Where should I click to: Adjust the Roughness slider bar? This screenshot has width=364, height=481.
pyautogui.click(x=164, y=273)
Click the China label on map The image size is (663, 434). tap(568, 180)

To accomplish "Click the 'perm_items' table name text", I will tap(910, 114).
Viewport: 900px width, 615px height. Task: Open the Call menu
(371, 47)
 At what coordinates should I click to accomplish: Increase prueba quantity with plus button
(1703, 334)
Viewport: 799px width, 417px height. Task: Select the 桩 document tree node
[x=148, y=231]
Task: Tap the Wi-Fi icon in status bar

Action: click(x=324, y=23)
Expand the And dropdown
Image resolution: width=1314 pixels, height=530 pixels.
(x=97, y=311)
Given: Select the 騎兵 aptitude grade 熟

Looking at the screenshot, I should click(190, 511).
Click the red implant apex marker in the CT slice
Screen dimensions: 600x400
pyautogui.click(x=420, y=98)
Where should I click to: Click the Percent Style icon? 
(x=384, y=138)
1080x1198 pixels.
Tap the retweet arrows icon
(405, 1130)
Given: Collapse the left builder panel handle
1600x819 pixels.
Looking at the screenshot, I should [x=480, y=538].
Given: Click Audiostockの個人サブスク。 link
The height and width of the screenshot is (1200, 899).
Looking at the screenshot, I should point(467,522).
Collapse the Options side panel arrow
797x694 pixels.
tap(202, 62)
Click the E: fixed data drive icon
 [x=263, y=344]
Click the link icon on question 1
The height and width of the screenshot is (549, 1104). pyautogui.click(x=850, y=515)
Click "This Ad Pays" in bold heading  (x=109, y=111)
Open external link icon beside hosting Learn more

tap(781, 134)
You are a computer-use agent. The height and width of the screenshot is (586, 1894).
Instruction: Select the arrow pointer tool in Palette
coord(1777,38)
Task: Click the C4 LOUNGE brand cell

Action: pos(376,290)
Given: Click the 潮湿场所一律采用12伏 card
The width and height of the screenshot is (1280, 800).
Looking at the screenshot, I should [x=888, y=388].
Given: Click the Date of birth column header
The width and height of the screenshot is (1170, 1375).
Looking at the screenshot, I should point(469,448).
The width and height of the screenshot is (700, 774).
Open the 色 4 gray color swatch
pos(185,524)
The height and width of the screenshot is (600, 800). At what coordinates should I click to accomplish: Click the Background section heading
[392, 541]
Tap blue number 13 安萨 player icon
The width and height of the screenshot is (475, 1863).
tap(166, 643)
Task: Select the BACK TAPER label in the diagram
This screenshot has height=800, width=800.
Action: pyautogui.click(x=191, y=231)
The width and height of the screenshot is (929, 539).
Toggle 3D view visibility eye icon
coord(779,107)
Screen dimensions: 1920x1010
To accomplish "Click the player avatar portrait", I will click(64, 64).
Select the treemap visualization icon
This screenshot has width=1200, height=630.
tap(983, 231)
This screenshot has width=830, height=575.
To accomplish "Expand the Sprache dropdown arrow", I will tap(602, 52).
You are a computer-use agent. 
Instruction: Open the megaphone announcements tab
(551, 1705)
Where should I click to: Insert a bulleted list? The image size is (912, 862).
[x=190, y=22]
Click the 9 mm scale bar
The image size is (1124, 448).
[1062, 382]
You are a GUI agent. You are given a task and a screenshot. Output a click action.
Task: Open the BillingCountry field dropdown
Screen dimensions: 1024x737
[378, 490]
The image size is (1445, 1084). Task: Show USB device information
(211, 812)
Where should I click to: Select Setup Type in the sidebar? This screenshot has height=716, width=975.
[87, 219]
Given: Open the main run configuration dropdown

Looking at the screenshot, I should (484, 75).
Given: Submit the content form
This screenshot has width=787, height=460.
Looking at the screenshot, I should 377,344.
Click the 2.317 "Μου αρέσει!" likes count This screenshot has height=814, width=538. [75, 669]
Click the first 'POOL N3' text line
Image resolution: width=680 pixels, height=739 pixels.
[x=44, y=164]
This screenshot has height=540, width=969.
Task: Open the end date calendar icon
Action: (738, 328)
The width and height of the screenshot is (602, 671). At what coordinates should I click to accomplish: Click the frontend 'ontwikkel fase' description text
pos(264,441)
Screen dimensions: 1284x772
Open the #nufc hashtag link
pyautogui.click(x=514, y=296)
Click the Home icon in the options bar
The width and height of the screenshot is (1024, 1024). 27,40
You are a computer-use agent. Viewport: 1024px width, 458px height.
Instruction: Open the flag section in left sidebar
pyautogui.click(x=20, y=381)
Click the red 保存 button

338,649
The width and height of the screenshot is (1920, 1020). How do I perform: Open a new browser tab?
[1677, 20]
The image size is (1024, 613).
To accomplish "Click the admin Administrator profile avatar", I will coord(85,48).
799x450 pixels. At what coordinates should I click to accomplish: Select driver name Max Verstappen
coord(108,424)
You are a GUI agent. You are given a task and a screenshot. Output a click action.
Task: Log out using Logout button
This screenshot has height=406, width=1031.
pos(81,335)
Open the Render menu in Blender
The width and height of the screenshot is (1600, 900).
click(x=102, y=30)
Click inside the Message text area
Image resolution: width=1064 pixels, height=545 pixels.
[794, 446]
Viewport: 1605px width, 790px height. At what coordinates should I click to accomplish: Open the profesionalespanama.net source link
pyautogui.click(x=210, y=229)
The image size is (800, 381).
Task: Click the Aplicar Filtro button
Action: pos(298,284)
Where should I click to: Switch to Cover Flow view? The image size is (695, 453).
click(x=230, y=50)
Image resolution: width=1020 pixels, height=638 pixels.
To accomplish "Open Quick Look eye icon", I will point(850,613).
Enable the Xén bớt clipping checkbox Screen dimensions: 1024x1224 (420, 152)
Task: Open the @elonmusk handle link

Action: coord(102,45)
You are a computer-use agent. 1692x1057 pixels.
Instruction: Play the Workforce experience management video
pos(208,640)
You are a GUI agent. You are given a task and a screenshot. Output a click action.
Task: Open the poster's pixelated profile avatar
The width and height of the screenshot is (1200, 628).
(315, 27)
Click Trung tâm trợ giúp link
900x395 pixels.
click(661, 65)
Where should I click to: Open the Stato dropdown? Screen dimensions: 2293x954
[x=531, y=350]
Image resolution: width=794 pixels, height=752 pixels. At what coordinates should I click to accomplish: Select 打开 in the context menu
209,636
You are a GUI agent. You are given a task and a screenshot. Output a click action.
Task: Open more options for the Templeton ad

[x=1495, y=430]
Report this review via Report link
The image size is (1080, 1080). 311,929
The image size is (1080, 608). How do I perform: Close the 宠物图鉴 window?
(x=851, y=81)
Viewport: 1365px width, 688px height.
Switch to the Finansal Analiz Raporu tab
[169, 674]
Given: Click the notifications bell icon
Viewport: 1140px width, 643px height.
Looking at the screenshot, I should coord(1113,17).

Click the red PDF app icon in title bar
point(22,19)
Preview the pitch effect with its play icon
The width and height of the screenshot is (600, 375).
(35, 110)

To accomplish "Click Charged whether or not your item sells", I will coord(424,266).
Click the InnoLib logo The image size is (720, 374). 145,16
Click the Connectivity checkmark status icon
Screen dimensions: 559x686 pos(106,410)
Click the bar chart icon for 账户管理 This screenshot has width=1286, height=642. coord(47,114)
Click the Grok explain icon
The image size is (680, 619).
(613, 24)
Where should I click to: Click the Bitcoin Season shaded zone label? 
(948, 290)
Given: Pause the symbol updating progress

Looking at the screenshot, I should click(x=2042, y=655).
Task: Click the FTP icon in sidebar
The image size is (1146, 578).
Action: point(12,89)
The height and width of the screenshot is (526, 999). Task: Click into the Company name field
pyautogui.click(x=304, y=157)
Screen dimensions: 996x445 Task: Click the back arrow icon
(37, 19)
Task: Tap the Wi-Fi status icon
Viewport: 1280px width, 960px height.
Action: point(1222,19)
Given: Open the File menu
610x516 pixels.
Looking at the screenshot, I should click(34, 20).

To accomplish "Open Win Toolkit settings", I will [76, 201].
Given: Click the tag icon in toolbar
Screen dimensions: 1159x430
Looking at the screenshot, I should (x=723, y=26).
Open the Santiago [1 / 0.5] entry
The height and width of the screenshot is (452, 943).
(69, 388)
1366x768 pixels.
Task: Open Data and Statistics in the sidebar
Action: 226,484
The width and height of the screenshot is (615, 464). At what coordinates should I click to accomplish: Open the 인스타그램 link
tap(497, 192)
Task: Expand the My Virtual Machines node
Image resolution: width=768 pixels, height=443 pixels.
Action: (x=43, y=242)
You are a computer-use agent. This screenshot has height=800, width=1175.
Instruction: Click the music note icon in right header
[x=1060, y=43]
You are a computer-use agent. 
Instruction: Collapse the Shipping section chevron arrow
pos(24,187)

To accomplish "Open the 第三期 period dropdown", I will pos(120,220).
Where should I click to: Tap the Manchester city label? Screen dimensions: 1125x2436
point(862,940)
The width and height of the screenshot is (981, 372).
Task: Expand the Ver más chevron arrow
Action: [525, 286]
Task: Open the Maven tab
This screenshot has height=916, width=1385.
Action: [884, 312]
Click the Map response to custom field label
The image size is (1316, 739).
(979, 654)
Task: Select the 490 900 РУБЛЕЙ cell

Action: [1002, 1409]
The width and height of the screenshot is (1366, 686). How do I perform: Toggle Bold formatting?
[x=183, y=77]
----------
• **ASSIGNED TASK**: Repeat, exactly as they stand above, the lines from the line with "Task: Select the BACK" to the line with "Screen dimensions: 1920x1010", both lines included.

• **RESULT OF THIS EXERCISE**:
Task: Select the BACK TAPER label in the diagram
This screenshot has height=800, width=800.
Action: pyautogui.click(x=191, y=231)
The width and height of the screenshot is (929, 539).
Toggle 3D view visibility eye icon
coord(779,107)
Screen dimensions: 1920x1010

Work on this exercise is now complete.